Alors qu'on venait d'apprendre la mort de Paul Kantner, guitariste du Jefferson Airplane, on s'amusa à évoquer cet espèce de bordel organisé par des virtuoses. On apprit alors qu'Etienne avait failli s'acheter l'Epiphone de Jack Cassady, que l'album Crown of Creation avait leurs faveurs et surtout que l'ingé son de leur dernier album avait « entendu du Jefferson Airplane dans leurs sons ».
Il a également été question de Cream, du Satanic Majesties Requests des Rolling Stones mais surtout du 13th Floor Elevator. Comment ne pas parler de ce groupe avec un tel titre de chronique ! Petit moment révélation...
Rémi : « Mon troisième choix s'est porté sur le deuxième album du 13th Floor Elevator, Easter Everywhere, qui est pour moi le meilleur. Il est encore plus psyché et a des chansons encore plus fortes. On a Dust qui vient d'être reprise par le Brian Jonestown Massacre, Slip inside this house, cette fois-ci reprise par Primal Scream. Et bien sur, la chanson I've got Levitation, qui donne son nom au festival d'Austin et qui décrit tout l'univers du groupe ».
Manuel : « C'est marrant parce que j'ai jamais compris pour ce groupe était aussi mythique... ».
Julien : « Je comprends mais par contre niveau son, on entend quasi pas les parties, c'est horrible ! »
(Petit interlude autour de l'instrument phare des pionniers du psyché, cette cruche et ce son si reconnaissable!)
Manuel : « D'ailleurs, dès que t'utilises cet instrument, direct c'est :'' ok c'est le 13th Floor'' ! Je vois vraiment le succès du groupe comme le résultat du côté mythique autour de l'entité groupe ».
« Et même si on fait pas la même chose, BJM est au fondement de notre groupe avec toujours, cette envie de créer et d'explorer »
Julien : « J'ai choisi un classique pour nous : Give it Back du Brian Jonestown Massacre. On aime énormément ce groupe et pour moi, cet album, c'est un peu un mash-up de tout ce qu'ils peuvent faire. Par exemple, t'as des trucs vraiment oriental avec du sitar, des chansons vraiment rock, folk, y'a vraiment de tout. C'est l'un des premiers albums à acheter pour découvrir le groupe et comprendre le délire ».
Etienne : « L'intro avec Super-Sonic quand ça part, bam, tu te le prends en pleine face, c'est fou ! »
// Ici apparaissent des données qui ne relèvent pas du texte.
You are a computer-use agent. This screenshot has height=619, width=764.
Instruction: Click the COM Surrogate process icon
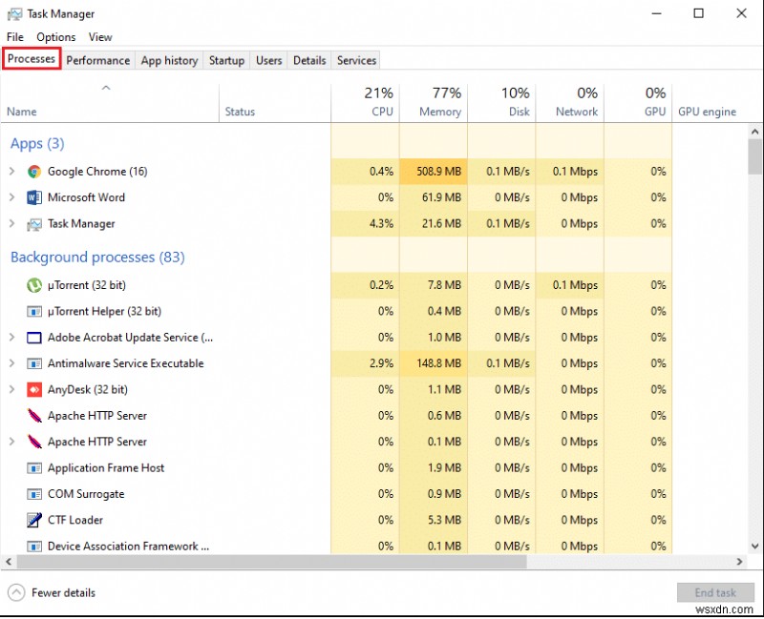coord(34,494)
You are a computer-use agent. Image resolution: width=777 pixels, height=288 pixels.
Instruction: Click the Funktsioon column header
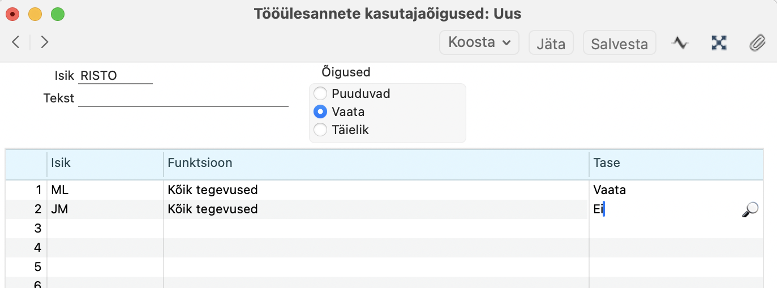(376, 163)
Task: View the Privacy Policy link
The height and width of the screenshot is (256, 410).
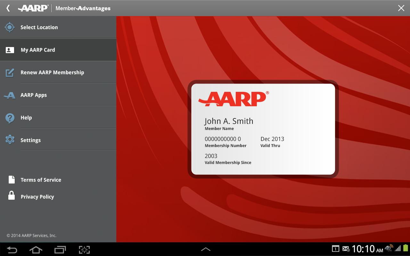Action: point(37,197)
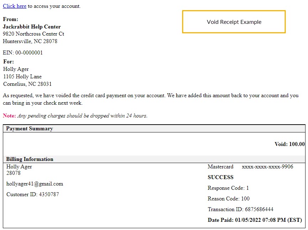Select the Void Receipt Example box
308x230 pixels.
(234, 22)

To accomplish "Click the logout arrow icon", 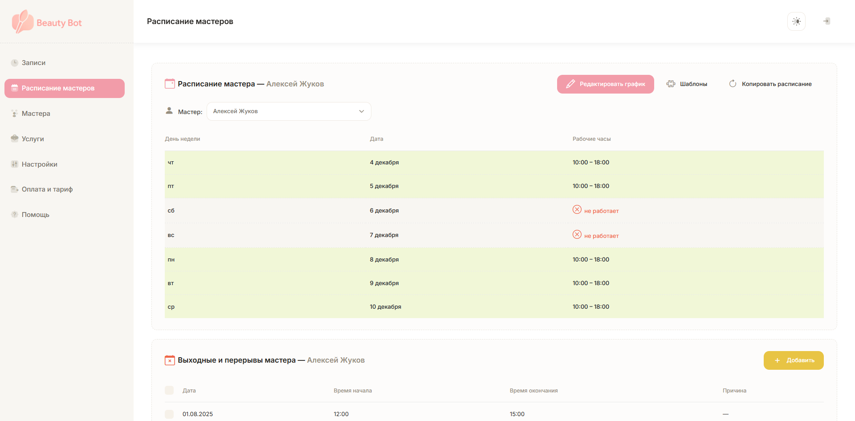I will [x=827, y=21].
Rémi : « C'est pas mon album favori du groupe, je serais plus Take it From the Man. Mais c'est vrai que quand j'ai commencé à écouter le groupe, c'est avec cet album et la chanson Servo. Cet album, c'est vraiment le passage obligé pour comprendre ou aimer le groupe ».
Julien : « Carrément ! Et même si on fait pas la même chose, BJM est au fondement de notre groupe avec toujours, cette envie de créer et d'explorer. C'est aussi une de nos ambitions de ne pas tout le temps faire la même chose ! ».
Rémi : « Et du coup, des pistes pour le prochain album ? »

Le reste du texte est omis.